Collected data entries »
>>>>>

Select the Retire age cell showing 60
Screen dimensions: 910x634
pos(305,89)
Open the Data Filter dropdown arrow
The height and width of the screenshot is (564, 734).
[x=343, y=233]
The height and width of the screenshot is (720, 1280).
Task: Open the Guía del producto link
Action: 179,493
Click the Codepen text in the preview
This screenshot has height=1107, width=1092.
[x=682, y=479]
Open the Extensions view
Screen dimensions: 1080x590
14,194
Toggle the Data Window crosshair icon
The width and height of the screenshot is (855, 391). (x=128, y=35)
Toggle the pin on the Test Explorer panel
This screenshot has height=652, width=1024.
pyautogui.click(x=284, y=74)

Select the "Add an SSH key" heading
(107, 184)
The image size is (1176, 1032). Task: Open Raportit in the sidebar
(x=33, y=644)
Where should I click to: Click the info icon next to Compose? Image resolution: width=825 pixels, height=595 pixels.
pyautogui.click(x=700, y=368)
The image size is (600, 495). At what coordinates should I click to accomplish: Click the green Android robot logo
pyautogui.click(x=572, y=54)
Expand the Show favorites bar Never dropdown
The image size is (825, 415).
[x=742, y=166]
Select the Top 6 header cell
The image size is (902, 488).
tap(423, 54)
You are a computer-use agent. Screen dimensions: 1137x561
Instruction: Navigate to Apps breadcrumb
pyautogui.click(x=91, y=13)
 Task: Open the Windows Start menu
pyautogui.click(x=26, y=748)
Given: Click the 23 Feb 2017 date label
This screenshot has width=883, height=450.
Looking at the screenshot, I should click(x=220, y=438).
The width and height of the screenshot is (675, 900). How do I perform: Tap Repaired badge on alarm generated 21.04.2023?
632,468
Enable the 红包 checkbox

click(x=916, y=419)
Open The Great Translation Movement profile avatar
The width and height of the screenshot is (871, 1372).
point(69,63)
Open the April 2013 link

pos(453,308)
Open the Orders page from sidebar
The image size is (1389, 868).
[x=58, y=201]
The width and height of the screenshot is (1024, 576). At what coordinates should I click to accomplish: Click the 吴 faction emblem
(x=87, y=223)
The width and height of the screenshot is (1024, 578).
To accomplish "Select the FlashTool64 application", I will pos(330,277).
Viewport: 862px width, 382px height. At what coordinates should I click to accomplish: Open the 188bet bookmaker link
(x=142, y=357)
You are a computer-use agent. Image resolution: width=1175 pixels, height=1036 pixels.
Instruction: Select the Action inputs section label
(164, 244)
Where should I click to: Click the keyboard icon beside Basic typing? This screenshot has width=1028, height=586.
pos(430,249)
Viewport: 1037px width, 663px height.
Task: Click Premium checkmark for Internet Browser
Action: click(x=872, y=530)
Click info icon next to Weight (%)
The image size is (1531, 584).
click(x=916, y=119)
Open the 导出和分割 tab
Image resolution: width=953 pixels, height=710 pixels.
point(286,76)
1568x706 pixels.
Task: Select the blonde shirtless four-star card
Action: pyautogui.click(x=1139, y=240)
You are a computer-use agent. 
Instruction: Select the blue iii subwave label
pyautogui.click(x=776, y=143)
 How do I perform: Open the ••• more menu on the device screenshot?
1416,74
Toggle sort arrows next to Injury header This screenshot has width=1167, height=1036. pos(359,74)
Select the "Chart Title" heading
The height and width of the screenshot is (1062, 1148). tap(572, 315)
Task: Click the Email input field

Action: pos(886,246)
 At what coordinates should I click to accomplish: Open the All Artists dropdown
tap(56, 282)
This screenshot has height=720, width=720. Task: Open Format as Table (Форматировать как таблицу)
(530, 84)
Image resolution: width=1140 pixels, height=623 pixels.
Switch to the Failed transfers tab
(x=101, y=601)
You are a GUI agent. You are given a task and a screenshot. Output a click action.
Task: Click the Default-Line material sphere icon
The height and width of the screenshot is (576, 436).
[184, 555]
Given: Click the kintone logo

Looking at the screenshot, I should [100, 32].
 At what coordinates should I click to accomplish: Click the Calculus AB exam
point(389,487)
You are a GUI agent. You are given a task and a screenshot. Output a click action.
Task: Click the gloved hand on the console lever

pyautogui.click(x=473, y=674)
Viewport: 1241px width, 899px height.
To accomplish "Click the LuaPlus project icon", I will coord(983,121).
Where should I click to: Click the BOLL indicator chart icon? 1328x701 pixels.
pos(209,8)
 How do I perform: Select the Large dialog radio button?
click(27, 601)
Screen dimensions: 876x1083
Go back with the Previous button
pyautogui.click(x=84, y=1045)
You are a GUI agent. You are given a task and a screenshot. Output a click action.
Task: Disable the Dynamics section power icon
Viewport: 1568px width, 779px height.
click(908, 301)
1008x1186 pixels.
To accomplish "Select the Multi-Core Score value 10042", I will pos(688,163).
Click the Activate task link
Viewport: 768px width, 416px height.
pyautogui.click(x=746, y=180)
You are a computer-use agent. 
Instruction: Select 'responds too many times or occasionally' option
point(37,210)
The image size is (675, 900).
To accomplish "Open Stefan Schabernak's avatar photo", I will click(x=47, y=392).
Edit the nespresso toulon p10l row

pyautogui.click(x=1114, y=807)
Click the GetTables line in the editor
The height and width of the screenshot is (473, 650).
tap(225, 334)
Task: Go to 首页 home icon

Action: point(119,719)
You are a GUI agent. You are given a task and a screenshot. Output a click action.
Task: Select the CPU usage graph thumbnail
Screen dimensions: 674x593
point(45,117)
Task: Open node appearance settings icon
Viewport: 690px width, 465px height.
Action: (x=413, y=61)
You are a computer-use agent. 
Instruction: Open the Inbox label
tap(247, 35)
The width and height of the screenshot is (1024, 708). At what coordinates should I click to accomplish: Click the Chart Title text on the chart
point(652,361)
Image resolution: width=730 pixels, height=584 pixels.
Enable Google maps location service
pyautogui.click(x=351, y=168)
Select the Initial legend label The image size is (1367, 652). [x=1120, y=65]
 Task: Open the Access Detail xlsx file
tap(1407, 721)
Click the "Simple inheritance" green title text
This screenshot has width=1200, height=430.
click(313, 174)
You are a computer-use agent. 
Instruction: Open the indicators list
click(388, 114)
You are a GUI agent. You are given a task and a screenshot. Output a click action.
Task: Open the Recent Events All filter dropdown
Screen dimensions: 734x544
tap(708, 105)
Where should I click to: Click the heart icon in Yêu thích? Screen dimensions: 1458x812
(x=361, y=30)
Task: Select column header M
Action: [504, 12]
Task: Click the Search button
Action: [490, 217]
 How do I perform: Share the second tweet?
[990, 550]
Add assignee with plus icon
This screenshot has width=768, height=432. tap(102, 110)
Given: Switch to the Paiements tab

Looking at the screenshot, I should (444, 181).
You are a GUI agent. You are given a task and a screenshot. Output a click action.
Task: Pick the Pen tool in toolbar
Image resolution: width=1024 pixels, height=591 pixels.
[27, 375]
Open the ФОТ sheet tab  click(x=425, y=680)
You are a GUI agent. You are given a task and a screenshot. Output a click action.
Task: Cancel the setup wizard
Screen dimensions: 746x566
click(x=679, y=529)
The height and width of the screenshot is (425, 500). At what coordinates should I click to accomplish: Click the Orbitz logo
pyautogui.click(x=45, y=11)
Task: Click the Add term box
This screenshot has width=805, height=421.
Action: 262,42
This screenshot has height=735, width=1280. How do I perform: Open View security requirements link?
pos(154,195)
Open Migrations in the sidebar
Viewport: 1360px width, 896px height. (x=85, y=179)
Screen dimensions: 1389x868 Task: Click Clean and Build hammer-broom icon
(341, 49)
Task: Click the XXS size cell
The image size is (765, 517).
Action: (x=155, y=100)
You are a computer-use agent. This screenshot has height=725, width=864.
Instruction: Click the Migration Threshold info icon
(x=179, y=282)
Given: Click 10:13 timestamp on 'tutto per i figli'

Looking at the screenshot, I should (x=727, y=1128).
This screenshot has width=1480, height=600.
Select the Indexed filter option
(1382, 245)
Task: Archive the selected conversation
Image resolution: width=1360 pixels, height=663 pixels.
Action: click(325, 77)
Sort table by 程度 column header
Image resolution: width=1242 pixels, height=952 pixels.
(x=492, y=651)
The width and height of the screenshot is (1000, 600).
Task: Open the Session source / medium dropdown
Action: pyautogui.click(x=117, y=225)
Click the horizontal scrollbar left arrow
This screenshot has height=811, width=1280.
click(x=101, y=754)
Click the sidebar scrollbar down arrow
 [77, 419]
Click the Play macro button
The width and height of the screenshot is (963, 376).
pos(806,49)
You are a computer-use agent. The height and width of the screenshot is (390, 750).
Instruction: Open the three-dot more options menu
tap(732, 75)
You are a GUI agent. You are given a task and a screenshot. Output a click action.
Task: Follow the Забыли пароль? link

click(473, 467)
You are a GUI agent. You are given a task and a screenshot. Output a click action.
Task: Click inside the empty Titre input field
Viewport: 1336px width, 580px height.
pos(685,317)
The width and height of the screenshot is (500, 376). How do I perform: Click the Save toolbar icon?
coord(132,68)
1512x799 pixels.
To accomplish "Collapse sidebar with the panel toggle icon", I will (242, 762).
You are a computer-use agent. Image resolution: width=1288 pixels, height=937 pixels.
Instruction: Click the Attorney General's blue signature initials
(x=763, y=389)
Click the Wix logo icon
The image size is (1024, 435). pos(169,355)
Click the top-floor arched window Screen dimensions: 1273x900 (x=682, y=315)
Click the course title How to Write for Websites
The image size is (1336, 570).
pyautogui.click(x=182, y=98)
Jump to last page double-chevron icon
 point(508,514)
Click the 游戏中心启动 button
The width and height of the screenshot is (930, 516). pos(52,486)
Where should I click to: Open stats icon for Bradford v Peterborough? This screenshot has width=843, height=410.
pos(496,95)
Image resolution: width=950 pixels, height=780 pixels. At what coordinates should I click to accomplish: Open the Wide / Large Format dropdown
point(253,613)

<<<<<

WHAT TO DO »
Write out exactly the lines between the start of the entries and the line containing "You are a computer-use agent. Screen", including that line and the first one.

RESPONSE »
Select the Retire age cell showing 60
Screen dimensions: 910x634
pos(305,89)
Open the Data Filter dropdown arrow
The height and width of the screenshot is (564, 734).
[x=343, y=233]
The height and width of the screenshot is (720, 1280).
Task: Open the Guía del producto link
Action: 179,493
Click the Codepen text in the preview
This screenshot has height=1107, width=1092.
[x=682, y=479]
Open the Extensions view
Screen dimensions: 1080x590
14,194
Toggle the Data Window crosshair icon
The width and height of the screenshot is (855, 391). (x=128, y=35)
Toggle the pin on the Test Explorer panel
This screenshot has height=652, width=1024.
pyautogui.click(x=284, y=74)

Select the "Add an SSH key" heading
(107, 184)
The image size is (1176, 1032). Task: Open Raportit in the sidebar
(x=33, y=644)
Where should I click to: Click the info icon next to Compose? Image resolution: width=825 pixels, height=595 pixels.
pyautogui.click(x=700, y=368)
The image size is (600, 495). At what coordinates should I click to accomplish: Click the green Android robot logo
pyautogui.click(x=572, y=54)
Expand the Show favorites bar Never dropdown
The image size is (825, 415).
[x=742, y=166]
Select the Top 6 header cell
The image size is (902, 488).
tap(423, 54)
You are a computer-use agent. Screen dimensions: 1137x561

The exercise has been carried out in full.